TEXTO DE ORIGEM
Segredos do tesouro Direto
- No Tesouro Direto, o aplicador é o gestor de sua própria carteira de investimentos, ao escolher prazos e indexadores dos títulos conforme seu interesse, ocorrendo, portanto, uma redução do custo de intermediação.
- Para verificar a vantagem dessa aplicação para fins de aposentadoria, sugerimos comparar esses custos do Tesouro Direto, com as taxas de administração e de carregamento das Previdências Privadas (VGBL e PGBL ).
- O Tesouro Direto oferece títulos com prazos diversos de vencimento e estão subdivididos em: Pré-fixados, indexados ao IPCA e à taxa SELIC.
- Os títulos disponíveis atualmente para compra podem ser consultados nesse endereço.
- É importante observar que não há títulos que proporcionem rendimentos mensais.
- Há títulos que pagam principal e juros, quando de seu vencimento (NTN-B Principal, LFT e LTN)
- E os demais que pagam cupom de juros semestrais, inclusive em seu vencimento, quando também é pago o principal (NTN-F e NTN-B).

INSTRUÇÕES
A. Segundo o texto sobre o Tesouro Direto, em quais categorias se subdividem os títulos oferecidos?
B. Substitua "aplicador" por "investidor" no trecho do texto sobre o Tesouro Direto que vai de "Segredos do tesouro" até "Principal, LFT e LTN)", inclusive, e apresente o trecho resultante.
Use apenas o texto acima como base.

SEÇÃO DE DADOS
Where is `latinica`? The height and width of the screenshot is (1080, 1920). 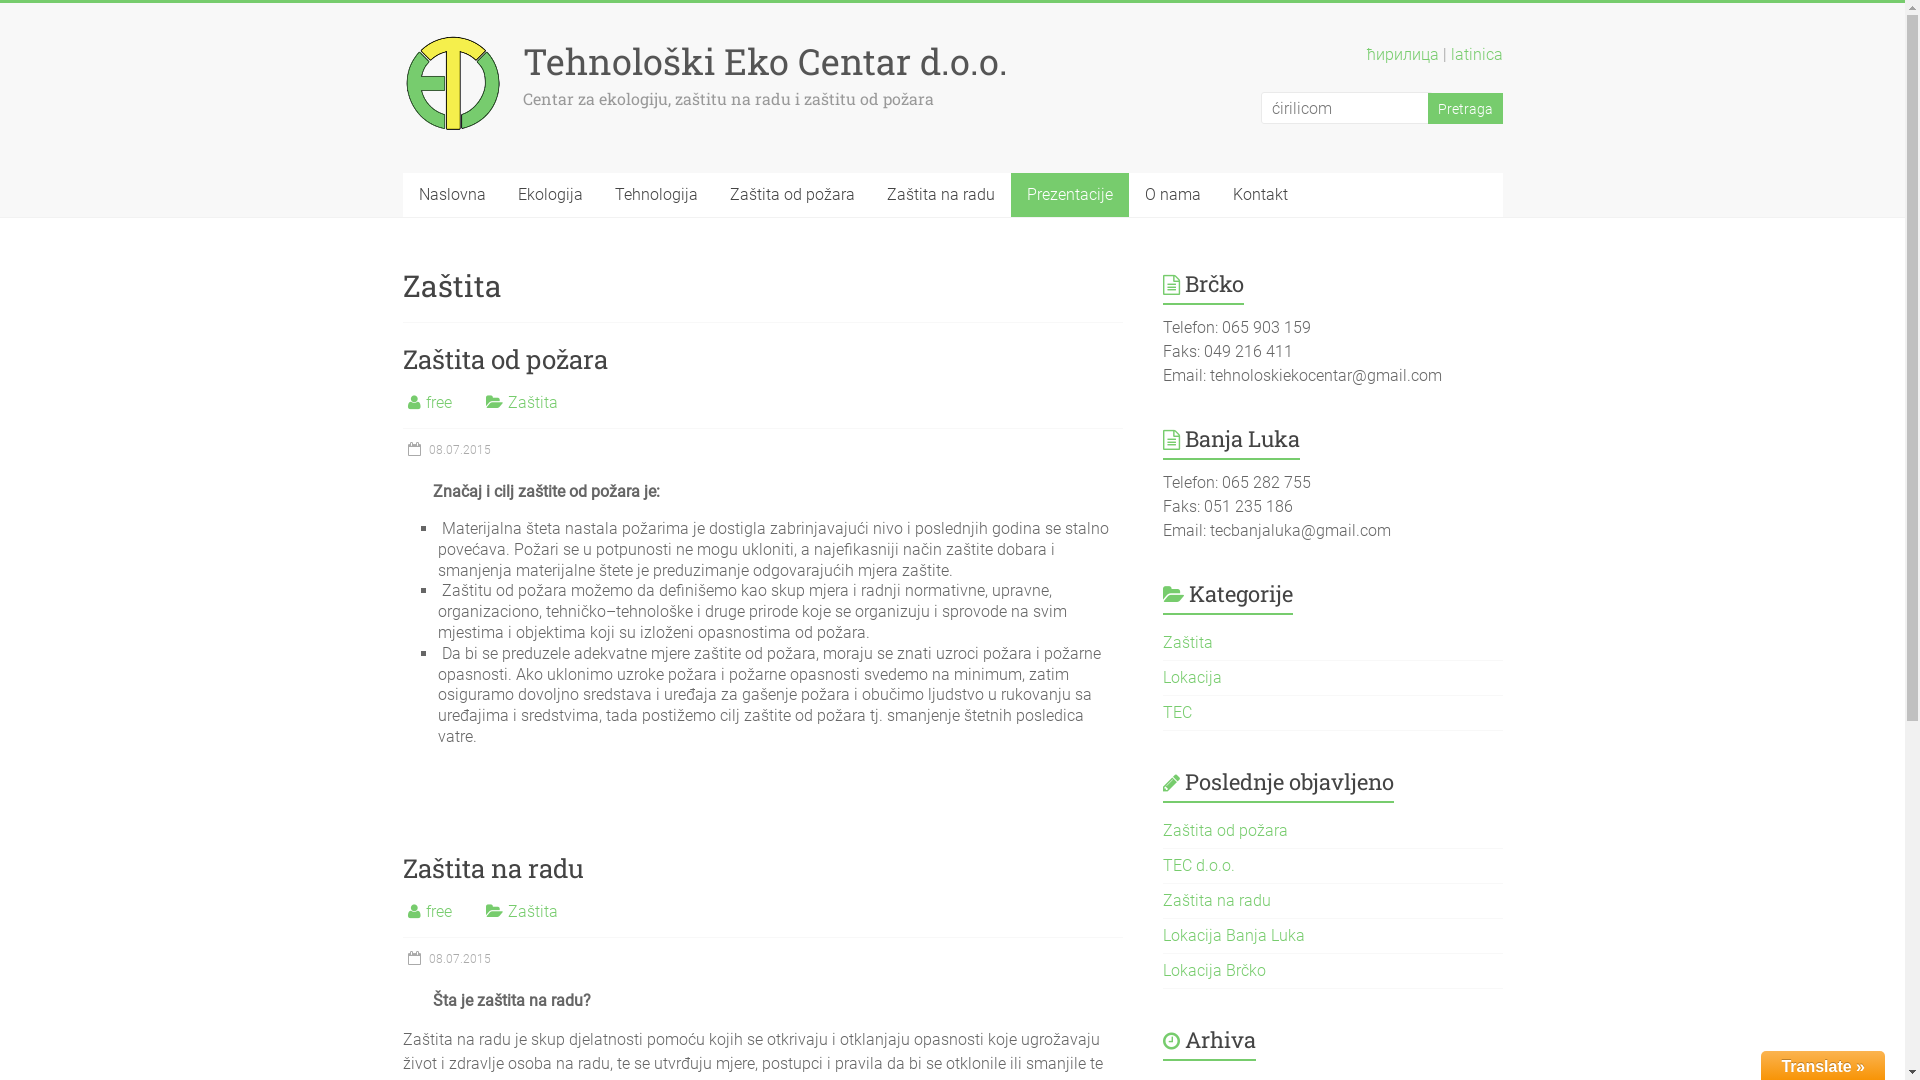 latinica is located at coordinates (1476, 54).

RESPOSTAS
A. Pré-fixados, indexados ao IPCA e à taxa SELIC.

B.
Segredos do tesouro Direto
- No Tesouro Direto, o investidor é o gestor de sua própria carteira de investimentos, ao escolher prazos e indexadores dos títulos conforme seu interesse, ocorrendo, portanto, uma redução do custo de intermediação.
- Para verificar a vantagem dessa aplicação para fins de aposentadoria, sugerimos comparar esses custos do Tesouro Direto, com as taxas de administração e de carregamento das Previdências Privadas (VGBL e PGBL ).
- O Tesouro Direto oferece títulos com prazos diversos de vencimento e estão subdivididos em: Pré-fixados, indexados ao IPCA e à taxa SELIC.
- Os títulos disponíveis atualmente para compra podem ser consultados nesse endereço.
- É importante observar que não há títulos que proporcionem rendimentos mensais.
- Há títulos que pagam principal e juros, quando de seu vencimento (NTN-B Principal, LFT e LTN)